HC Deb 02 April 1930 vol 237 cc1282-3
Viscount ELMLEY

I beg to move, That leave be given to bring in a Bill to amend Section Eleven of the Rating and Valuation Act, 1925. As amended by this Bill, Sub-section (1) of Section 11 of the Rating and Valuation Act, 1925, would read as follows: The rating authority may by resolution direct that, in the case of all dwelling-houses in their area which belong to a class defined in the resolution by reference to rateable value and also, if rent is paid, by reference to the interval at which rent from time to time becomes payable or is collected, the owners thereof shall be rated instead of the occupiers. The scheme by which the owner of small cottage properties can arrange with a local authority to pay the rates upon those small properties is well understood. It is a scheme which works well, saving the local authorities expense, trouble, and delay in collecting rates, and saving the tenants concerned from being asked to pay half-yearly or quarterly sums which might make very heavy inroads on their weekly earnings. I believe this system is highly desirable as applied to residential property. Under the Rating and Valuation Act of 1925 the scheme applies to all kinds of properties irrespective of the nature and use of those properties. I would like to give as an example the case of a certain rural district in Norfolk where this system applies to mills, brush works, cider works, mineral water works, builders' shops, a railway station, and other railway properties, and sundry tithes and sporting rights. In the majority of those cases the owner and occupier are one and the same person, and such people merely pay less rates than they would otherwise pay if rated in the usual way as occupiers, because they would then have to pay the rate in full. Under Section 11, Subsections (1) and (2), of the Rating and Valuation Act of 1925 the tenant is allowed to take the compounding allowance upon giving an undertaking to pay the rates whether the premises are occupied or not, and that is a kind of undertaking which can quite safely be given.

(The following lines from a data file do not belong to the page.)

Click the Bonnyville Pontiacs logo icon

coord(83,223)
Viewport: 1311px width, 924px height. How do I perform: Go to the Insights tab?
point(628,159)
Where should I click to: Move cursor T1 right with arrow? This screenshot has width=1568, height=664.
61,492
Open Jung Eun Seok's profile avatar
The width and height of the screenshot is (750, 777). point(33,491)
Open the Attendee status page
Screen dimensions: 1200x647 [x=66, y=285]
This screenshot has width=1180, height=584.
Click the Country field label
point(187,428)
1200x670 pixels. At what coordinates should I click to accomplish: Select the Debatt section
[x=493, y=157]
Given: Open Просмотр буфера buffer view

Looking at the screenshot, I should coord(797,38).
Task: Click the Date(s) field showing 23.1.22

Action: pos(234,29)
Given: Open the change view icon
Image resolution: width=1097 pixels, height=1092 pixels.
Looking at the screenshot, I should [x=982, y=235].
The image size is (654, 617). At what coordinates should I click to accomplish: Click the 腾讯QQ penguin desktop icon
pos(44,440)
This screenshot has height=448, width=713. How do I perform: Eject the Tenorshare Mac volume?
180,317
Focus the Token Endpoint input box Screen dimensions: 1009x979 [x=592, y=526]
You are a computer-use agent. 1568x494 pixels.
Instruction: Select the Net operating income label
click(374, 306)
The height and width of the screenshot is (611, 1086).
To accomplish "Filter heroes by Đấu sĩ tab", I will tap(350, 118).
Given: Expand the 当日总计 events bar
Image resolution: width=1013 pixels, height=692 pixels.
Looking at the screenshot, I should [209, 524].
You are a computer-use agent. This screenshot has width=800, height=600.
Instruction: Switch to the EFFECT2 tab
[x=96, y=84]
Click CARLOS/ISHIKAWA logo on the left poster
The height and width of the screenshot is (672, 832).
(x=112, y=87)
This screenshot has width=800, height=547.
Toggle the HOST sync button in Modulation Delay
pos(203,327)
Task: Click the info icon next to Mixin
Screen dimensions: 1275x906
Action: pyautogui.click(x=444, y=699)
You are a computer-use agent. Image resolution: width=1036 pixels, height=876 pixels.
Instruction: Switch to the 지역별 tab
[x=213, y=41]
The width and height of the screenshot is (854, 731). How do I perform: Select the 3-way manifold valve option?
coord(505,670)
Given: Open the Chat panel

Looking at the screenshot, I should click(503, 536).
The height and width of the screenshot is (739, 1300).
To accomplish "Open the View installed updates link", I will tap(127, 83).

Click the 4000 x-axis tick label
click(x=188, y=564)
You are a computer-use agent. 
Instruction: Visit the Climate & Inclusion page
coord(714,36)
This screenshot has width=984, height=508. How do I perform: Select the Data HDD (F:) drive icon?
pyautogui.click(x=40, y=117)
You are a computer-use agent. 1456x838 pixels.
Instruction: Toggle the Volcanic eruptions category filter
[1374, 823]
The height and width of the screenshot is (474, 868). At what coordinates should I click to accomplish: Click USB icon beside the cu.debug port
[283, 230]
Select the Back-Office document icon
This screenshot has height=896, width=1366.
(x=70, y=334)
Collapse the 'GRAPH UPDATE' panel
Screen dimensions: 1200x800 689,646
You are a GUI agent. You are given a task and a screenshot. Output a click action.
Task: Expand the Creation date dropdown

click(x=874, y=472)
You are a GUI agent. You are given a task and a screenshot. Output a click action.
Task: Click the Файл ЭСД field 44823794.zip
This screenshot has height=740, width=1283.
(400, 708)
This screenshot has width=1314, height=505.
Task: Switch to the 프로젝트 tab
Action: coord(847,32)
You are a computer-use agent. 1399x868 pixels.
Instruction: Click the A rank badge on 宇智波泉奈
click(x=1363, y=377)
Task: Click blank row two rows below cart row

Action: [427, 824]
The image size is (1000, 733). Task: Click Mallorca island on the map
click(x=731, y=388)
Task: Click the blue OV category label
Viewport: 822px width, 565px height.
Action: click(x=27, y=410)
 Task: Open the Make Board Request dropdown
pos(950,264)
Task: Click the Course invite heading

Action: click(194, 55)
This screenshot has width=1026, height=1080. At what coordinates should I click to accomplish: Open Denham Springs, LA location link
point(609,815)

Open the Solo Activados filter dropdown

I do not see how this state of affairs benefits any local authority at all. I think it is quite clear that in parts of England where you find that the rateable value of property is low, this loss of money to the local authorities imposes a heavy and needless burden on local public finance. I suggest that the real object of a compounding provision in the Rating and Valuation Act of 1925 would be quite adequately secured if those provisions are made to apply only to dwelling-houses, and not to other classes of property. I think this change has to be made sooner or later, and I do not see why it should not be made sooner than later. I believe that it will be welcomed all over the country by a great many local authorities.

Question put, and agreed to.

Bill ordered to be brought in by Viscount Elmley, Mr. Christie, Mr. W. B. Taylor, Mr. Harbord, Mr. Butler, Mr. Holford Knight, Mr. Frank Owen, Mr. Alpass, Mr. Foot, and Mr. Kedward.